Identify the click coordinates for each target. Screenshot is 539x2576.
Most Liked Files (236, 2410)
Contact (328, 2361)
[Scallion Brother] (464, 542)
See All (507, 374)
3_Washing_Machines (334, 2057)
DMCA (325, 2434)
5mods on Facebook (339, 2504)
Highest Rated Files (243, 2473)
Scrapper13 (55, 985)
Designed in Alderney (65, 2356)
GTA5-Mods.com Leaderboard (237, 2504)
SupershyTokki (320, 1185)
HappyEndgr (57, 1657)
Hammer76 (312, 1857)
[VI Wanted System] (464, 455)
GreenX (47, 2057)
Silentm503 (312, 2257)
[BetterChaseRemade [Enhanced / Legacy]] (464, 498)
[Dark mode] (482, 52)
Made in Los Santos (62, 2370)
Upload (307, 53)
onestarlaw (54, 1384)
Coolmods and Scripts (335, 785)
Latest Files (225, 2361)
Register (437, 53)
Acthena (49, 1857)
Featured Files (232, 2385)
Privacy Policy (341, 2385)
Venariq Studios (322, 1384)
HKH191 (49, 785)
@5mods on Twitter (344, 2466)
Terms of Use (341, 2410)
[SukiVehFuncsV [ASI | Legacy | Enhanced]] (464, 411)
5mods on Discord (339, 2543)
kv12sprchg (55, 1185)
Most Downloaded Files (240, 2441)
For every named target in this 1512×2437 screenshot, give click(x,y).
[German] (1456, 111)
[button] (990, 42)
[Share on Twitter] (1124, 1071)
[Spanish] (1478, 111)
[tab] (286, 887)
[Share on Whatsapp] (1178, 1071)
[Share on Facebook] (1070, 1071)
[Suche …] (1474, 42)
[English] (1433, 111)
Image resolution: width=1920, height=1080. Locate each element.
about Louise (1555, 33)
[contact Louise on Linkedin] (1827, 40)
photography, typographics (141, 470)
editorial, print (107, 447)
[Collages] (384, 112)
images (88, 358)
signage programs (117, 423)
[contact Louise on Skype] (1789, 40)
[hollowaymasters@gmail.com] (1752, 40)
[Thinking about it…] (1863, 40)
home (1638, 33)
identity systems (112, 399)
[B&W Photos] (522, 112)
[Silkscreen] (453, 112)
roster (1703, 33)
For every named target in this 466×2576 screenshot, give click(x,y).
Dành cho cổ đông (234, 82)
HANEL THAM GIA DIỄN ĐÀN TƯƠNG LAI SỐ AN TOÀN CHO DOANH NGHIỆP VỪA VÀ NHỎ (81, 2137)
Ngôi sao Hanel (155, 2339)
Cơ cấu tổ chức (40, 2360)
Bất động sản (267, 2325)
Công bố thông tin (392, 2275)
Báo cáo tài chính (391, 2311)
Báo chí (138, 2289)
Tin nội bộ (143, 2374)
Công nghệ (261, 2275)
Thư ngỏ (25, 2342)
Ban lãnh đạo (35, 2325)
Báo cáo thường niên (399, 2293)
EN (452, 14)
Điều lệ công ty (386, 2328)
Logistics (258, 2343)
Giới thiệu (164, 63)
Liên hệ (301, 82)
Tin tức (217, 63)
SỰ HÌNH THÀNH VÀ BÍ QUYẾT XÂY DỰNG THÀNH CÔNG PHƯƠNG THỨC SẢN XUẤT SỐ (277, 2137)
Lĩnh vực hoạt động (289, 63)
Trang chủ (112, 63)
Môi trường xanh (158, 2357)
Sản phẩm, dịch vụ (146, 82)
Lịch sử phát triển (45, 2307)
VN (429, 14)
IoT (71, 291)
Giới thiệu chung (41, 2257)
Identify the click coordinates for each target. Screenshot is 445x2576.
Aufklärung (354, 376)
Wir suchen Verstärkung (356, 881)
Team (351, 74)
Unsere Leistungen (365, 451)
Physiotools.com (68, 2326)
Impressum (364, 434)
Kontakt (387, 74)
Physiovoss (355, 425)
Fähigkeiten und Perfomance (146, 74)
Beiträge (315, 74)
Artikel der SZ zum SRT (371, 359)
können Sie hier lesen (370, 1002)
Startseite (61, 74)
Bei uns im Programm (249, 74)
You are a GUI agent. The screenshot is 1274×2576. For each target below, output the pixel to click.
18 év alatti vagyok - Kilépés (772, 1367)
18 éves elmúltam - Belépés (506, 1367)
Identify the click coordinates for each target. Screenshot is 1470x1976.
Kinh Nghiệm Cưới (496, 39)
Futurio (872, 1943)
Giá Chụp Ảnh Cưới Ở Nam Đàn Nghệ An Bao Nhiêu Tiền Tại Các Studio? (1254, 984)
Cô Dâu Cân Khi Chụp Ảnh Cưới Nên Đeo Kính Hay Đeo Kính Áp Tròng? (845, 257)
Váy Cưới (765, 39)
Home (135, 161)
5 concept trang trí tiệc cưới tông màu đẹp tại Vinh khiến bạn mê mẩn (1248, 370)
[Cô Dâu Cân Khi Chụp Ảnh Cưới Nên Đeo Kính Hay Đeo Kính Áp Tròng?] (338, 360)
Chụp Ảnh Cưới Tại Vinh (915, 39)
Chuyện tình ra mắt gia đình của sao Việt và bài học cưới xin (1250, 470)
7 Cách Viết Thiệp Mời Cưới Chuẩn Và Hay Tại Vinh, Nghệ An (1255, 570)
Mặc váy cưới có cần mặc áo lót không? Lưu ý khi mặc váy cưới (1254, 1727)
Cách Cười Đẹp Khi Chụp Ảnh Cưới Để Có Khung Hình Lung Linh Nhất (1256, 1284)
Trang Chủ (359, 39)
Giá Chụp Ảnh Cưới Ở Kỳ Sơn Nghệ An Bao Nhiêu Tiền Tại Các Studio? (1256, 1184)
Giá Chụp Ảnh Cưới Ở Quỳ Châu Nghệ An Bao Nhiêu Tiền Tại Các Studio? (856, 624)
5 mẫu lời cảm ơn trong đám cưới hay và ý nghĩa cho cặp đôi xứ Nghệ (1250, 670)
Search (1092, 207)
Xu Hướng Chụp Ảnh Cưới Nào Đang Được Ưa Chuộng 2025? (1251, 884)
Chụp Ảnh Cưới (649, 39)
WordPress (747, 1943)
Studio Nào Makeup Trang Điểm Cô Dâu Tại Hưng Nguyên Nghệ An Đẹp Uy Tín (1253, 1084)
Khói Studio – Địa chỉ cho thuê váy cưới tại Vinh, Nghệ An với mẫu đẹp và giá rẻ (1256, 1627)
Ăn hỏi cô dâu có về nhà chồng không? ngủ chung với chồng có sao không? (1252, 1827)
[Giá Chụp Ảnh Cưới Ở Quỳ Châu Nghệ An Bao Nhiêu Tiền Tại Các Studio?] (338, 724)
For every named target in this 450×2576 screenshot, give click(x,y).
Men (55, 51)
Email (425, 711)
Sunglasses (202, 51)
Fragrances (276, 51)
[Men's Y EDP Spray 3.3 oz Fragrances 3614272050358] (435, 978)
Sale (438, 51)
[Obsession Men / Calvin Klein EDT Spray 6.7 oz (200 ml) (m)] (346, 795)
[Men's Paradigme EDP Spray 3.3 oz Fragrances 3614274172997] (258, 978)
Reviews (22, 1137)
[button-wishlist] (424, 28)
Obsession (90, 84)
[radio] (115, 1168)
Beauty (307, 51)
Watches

::::

**EXERCISE DIRECTIONS**:
Work through the entries, filtering for the string "Cách", and copy each line that holds it.

**EXERCISE SOLUTION**:
7 Cách Viết Thiệp Mời Cưới Chuẩn Và Hay Tại Vinh, Nghệ An (1255, 570)
Cách Cười Đẹp Khi Chụp Ảnh Cưới Để Có Khung Hình Lung Linh Nhất (1256, 1284)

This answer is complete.